Watching people tear into drywall to expose hidden construction flaws sounds like a cure for insomnia. But as always on Holmes’s shows, rapid-action camera work, our natural sympathy for the ripped off, and the host’s plain-talking blend of fury at shoddy work and his get-the-job-done attitude to repairing it make for engaging television fare.
Has such fare, broadcast in several countries, helped discourage bad building practices? “There’s no question,” says Holmes.
“Contractors either say, ‘Oh, I love that guy’ or ‘I hate that S.O.B.’ I’ve even met contractors who hand out copies of my books to clients before signing a contract so the clients know what to look for.”
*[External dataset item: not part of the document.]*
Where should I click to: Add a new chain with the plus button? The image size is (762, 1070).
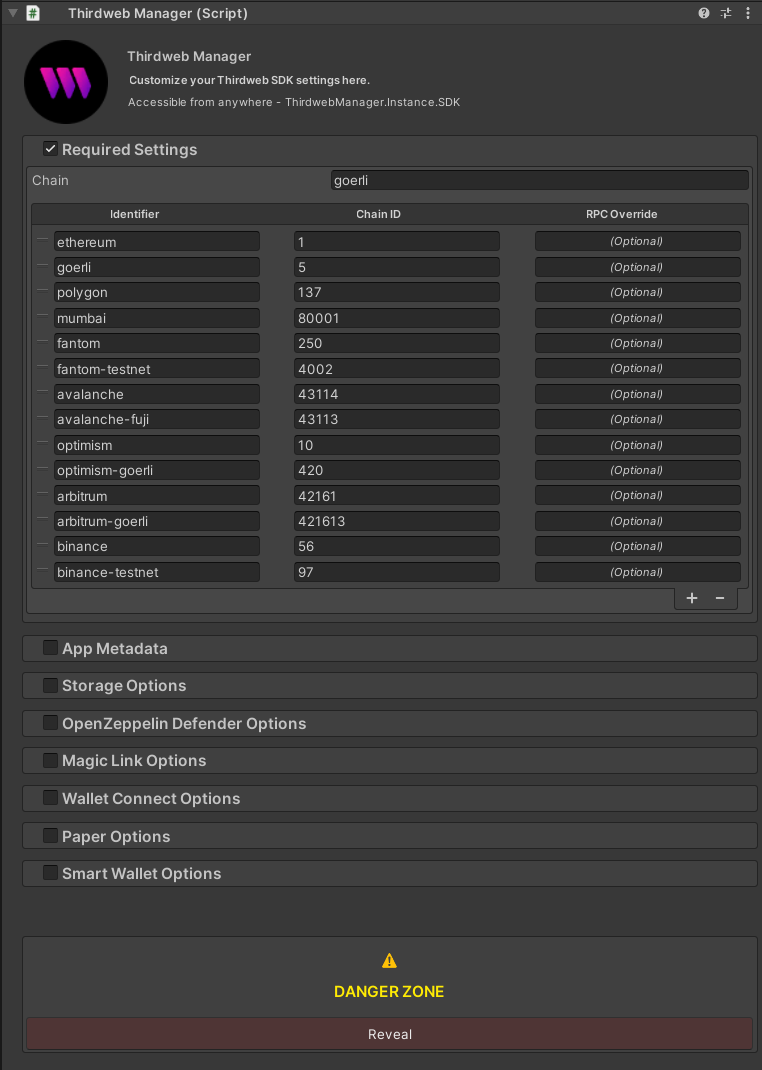tap(692, 598)
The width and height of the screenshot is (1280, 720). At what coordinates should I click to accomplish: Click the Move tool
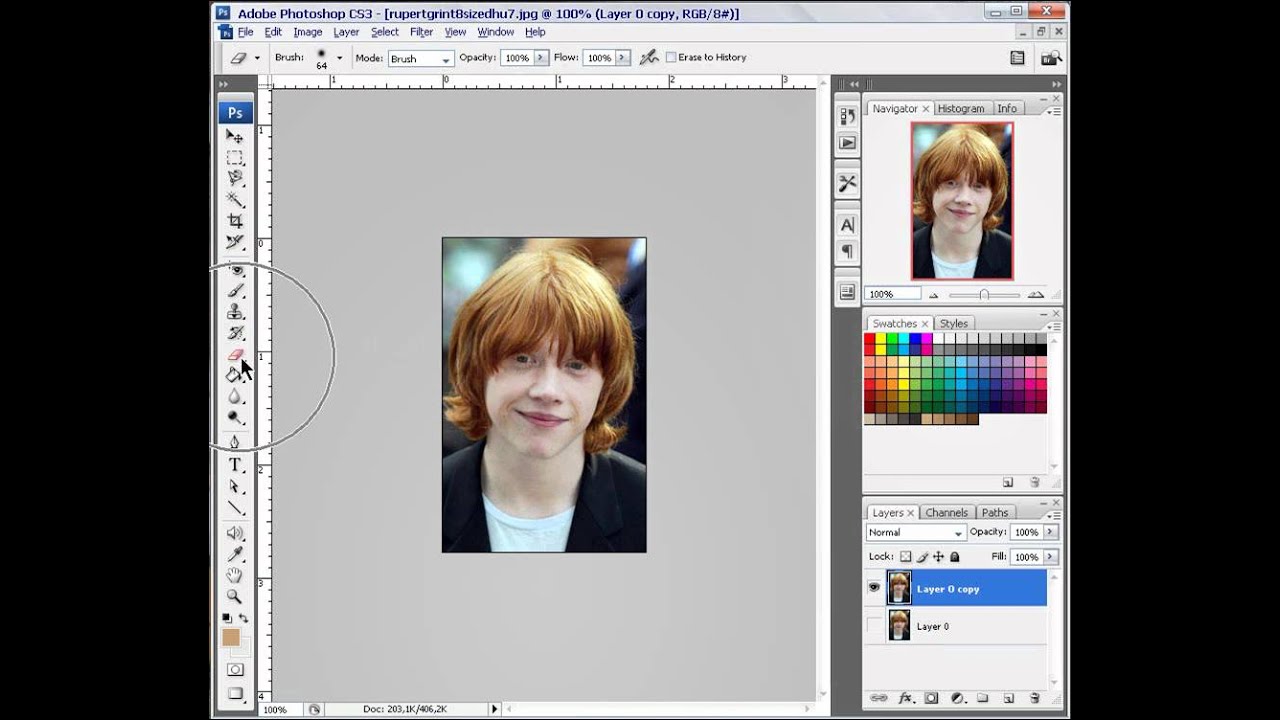pos(235,136)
Holmes, who’s twice been voted the second-most-trusted Canadian in Reader’s Digest polls since 2010, says educating the public about construction quality has been the biggest reward of his TV career over the past dozen years.
To foster improved trades training, he launched the Holmes Foundation. Its work includes scholarships and bursaries for those studying the trades. Saying that 50 per cent of existing tradespeople are due to retire in the next few years, Holmes is optimistic about job prospects. “We need to fix all the crap (a favourite Holmes word when referencing the building industry) that’s been built in the last 50 years.”
That’s “nonsense,” says John Herbert, executive director of the Greater Ottawa Home Builders’ Association, referring to the “crap” comment. “Building construction has become much more scientific, especially since the early 1970s and the first energy crisis. Materials used, trades training: it’s all gotten a lot better.”
Holmes, who says he gets a lot less blowback from the industry than he thought he would, was criticized for his show Holmes Inspection. The show, which played on HGTV in Canada and the United States, ran for three seasons, ending last year. It tackled homes with major problems - overloaded electrical circuits, for example - that had not been identified during home inspections.
The show, according to Holmes’s website (makeitright.ca), was criticized in part because its host, who trained as a carpenter, lacks a background in engineering. Still, the show has spun off both a book (The Holmes Inspection) and an inspection service, Mike Holmes Inspections. Holmes Makes It Right airs Tuesdays at 9 p.m. on HGTV.